Castor Oyl is a fictional character, created in 1920 by cartoonist Elzie Crisler Segar for his comic strip Thimble Theatre, now known as Popeye.

==Publication history==
Castor Oyl is Olive Oyl's older brother, debuting in Thimble Theatre on January 14, 1920. While initially a minor character defined chiefly by his bizarre, paradoxical antics (often alleged by other characters to be a product of insanity), Segar progressively adapted Castor into more of an ambitious, enterprising everyman figure as the strip evolved into a serialized comedy-adventure style. By 1924, Castor had arguably displaced Harold Hamgravy as the protagonist of the strip, a role he occupied until the first appearance of the Popeye character in January 1929.

In response to Castor's increasing prominence, Segar introduced a number of secondary characters acting as foils to his antics, most notably his wife Cylinda Oyl, to whom he was married from August 1926 to June 1928, his fighting cockerel Blizzard, a major character from August 1923 to January 1925, and Cylinda's father, the elderly, moneyed miser I. Canniford Lotts.

A quick-witted diminutive adventurer, Castor Oyl initially continued to be an important character in Thimble Theatre following Popeye's introduction, yet had largely exited the regular cast by the end of 1931 and played virtually no role in the Popeye theatrical cartoons produced first by Fleischer Studios and then by Famous Studios. His most prominent appearance in the series is as a member of Popeye's orchestra in the 1935 short The Spinach Overture.

Since Randy Milholland took over the strip in 2022, Castor, his wife Cylinda—with whom he has reconciled—and their daughter Deezil have started appearing in the strip again.

In the 1980 film directed by Robert Altman, Castor is a key character, and is played by actor Donovan Scott.
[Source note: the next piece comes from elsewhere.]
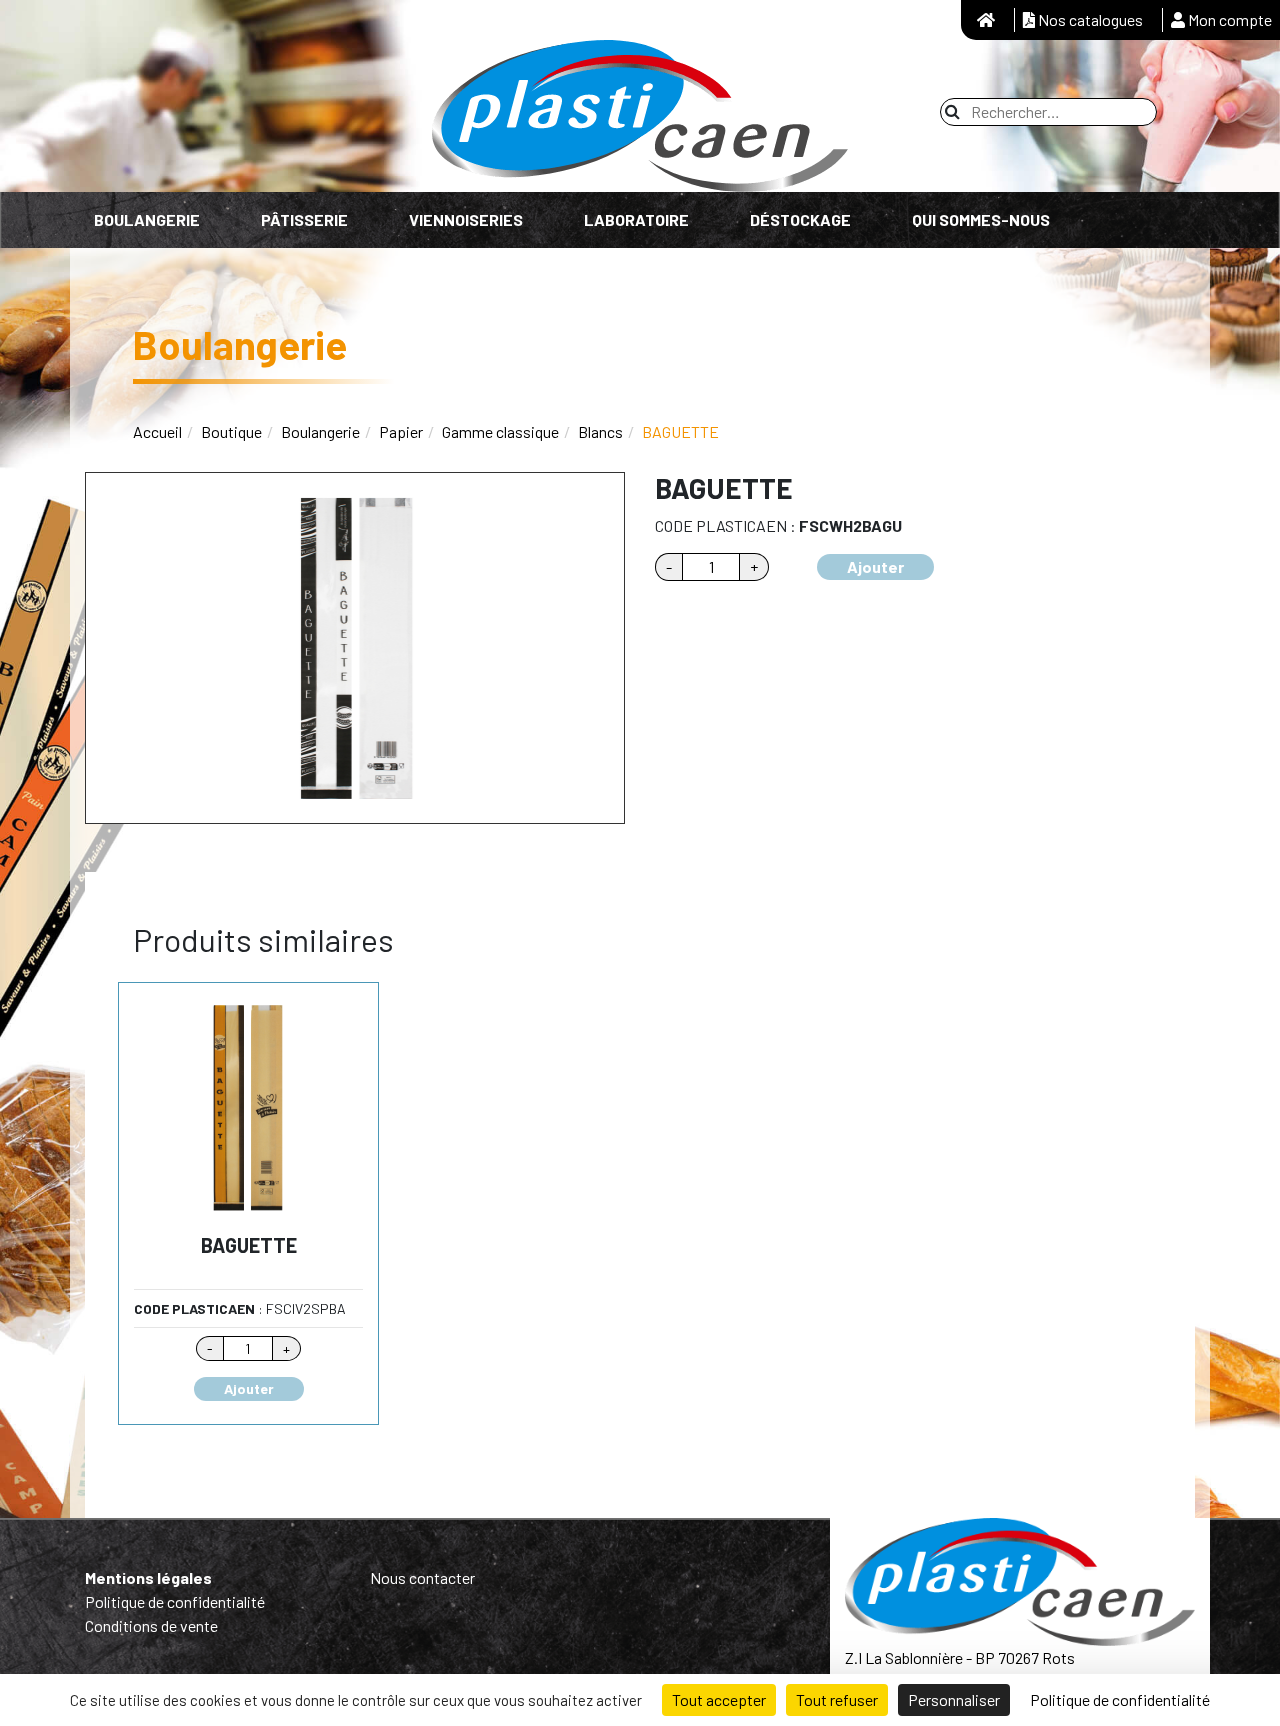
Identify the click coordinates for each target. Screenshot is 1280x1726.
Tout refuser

In the film, however, he is made Olive's younger brother and is considerably less sophisticated than his comic strip counterpart.

Castor Oyl is named after castor oil, a medicine often given to children for various ailments until the mid 20th century. His mother Nana's name derives from "banana oil", an epithet similar to "baloney". His father Cole's name derives from "coal oil", a now arcane term for kerosene. His daughter Deezil's name derives from "diesel oil." His wife Cylinda’s name derives from cylinder oil.